The 5 steps to reach a corporate strategy
Looking at the company strategy, whether it’s a small company or a large one, there are a “few” things that needs to be looked at.
Who decides to do what?
There are many different roles in an organization, and everyone has their perspective:
Position Concern Organizational behaviours manager Change and its management Marketer Market research and consumer behaviour Economist Right time to be investing in expansion? Accountant Break even analysis Financer Discounted cash flow and rate of return Project Manager Make time, cost and quality trade-offs
For the strategist, it’s necessary to combine all these different business disciplines in to one and you need high-level evaluation skills in order to be able to choose among the sometimes many competing courses of action.
It’s good to understand, that employees acts out of their own interest mainly. This is referred to as the principal agent problem. Basically the company needs to have some kind of contract in place with employees in order to align their interests. It could be a bonus, responsibilities, motivation etc.
With the strategist understanding the above, clear objectives needs to be set.
A long-term view of what the company is about and the markets within it should be operating. It’s called a vision since it’s usually not expressed in detailed terms.
The vision above needs to be translated in to a tangible set of directions which can be used by employees to direct their efforts in a manner which is consistent throughout the organisation. It basically means making sure it contains clear goals, that can be understood in the organisation.
Analysis and diagnoses
Now it’s time to look into a whole range of models in order to be able to attempt to create a “what-if”-scenario. It’s not trying to predict the future, which is impossible – but to try to see what is likely to happen.
Macroeconomic analysis: Unemployment, inflation, interest rate, exchange rate
PEST – Political, Economic, Social and Technological
Understanding the demand and supply, in what ways there are competition in the industry: Perfect, imperfect, oligopoly, monopoly
Porters 5 forces: A way of visualizing an industry.
Analyse internal factors such as competence, ratios (Accounting), marginal analysis (an economic concept), cash flow analysis (see my Business case NPV post).
SWOT Analysis (Strengths, Weaknesses, Opportunities and Threats).

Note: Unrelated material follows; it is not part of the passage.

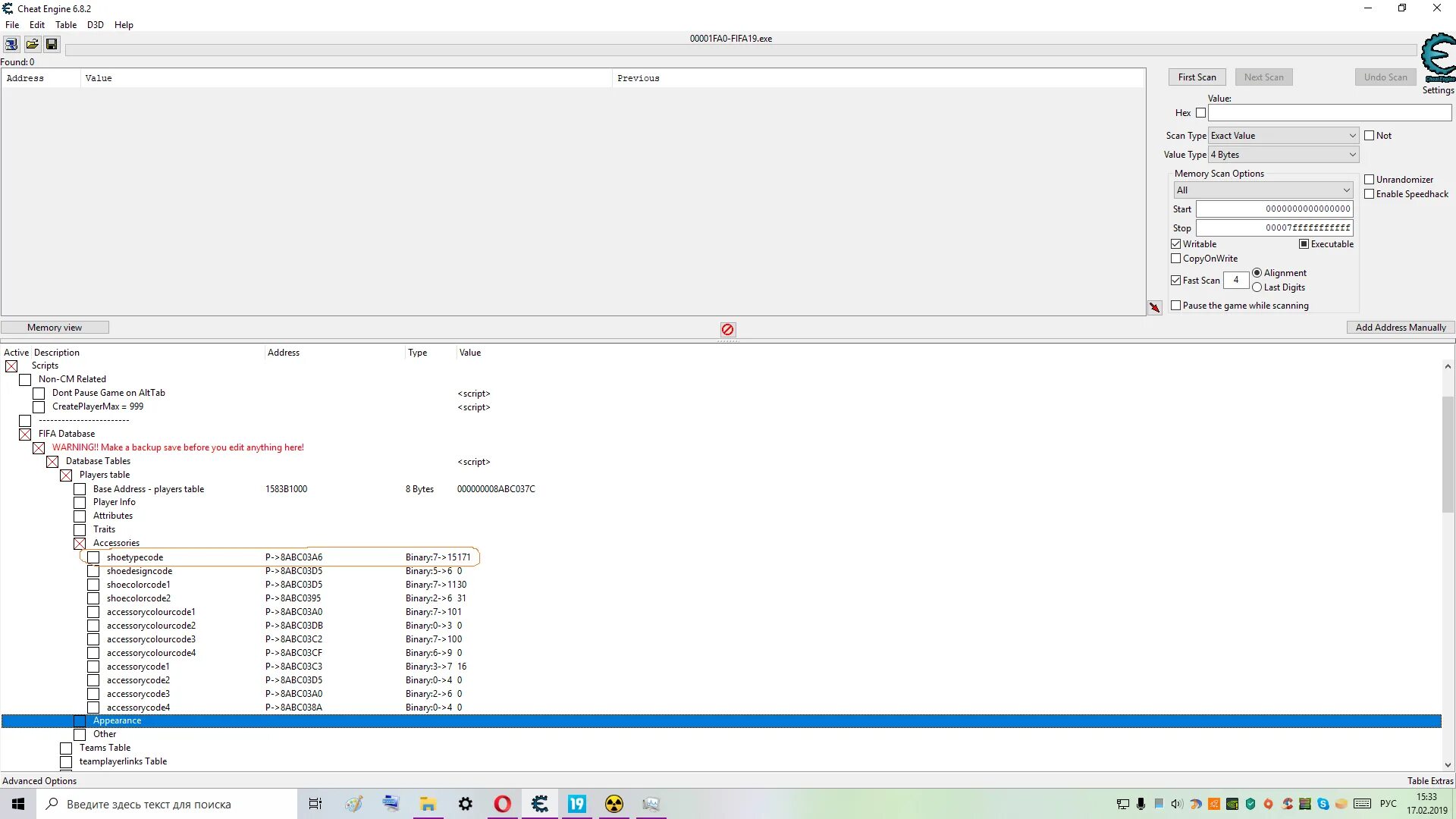Click the red circle clear list icon
This screenshot has width=1456, height=819.
point(727,329)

Look at generic strategy alternatives, strategy variations and strategy choice. What are the options? Stay stable, expand or retrenchment? Would differentiation of the products (try to be unique) be an option? Price leadership – would leading by positioning as a price leader support the strategy?A full analysis including Risk analysis, scenario models and again the NPV Cash flow business case calculation could help to make the best choice.
Company structure and resource allocation (i.e who’ working on what) should be aligned with the strategy. The correct resources should be allocated accordingly. Motivation of people, what managerial style is used, how the company structure is setup (i.e. divisional, functional, matrix etc) make a big difference. Project management, in all kinds, can be the difference between being able to reach the strategy objectives or not.

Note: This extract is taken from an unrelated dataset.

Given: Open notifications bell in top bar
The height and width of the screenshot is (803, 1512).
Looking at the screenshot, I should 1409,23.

It should be made sure that all areas have access to the same information. Companies that are able to act on the feedback they get in this continuous loop/iteration are calling themselves “Learning organisation”.
Is the company ready to act on new information, changes in the competitive environment and is the structure in place to do this rapidly? As key indicators shows one form of reality, changes should happen quickly. Failure to adapt to the reality will lead to loss.
This post was written in order to give a short introduction to Strategic Planning. This large area combines all the other areas into one and makes sure that the best course is chosen following a process (open). The opposite to follow a plan would be to react to things as they happen (a reactor). It’s impossible to predict the future with any degree of certainty however all attempts must be made in making sense of the available information that is out there, and use proven models. If this is not attempted, then everything is left to chance, and it also may be that good opportunities are lost.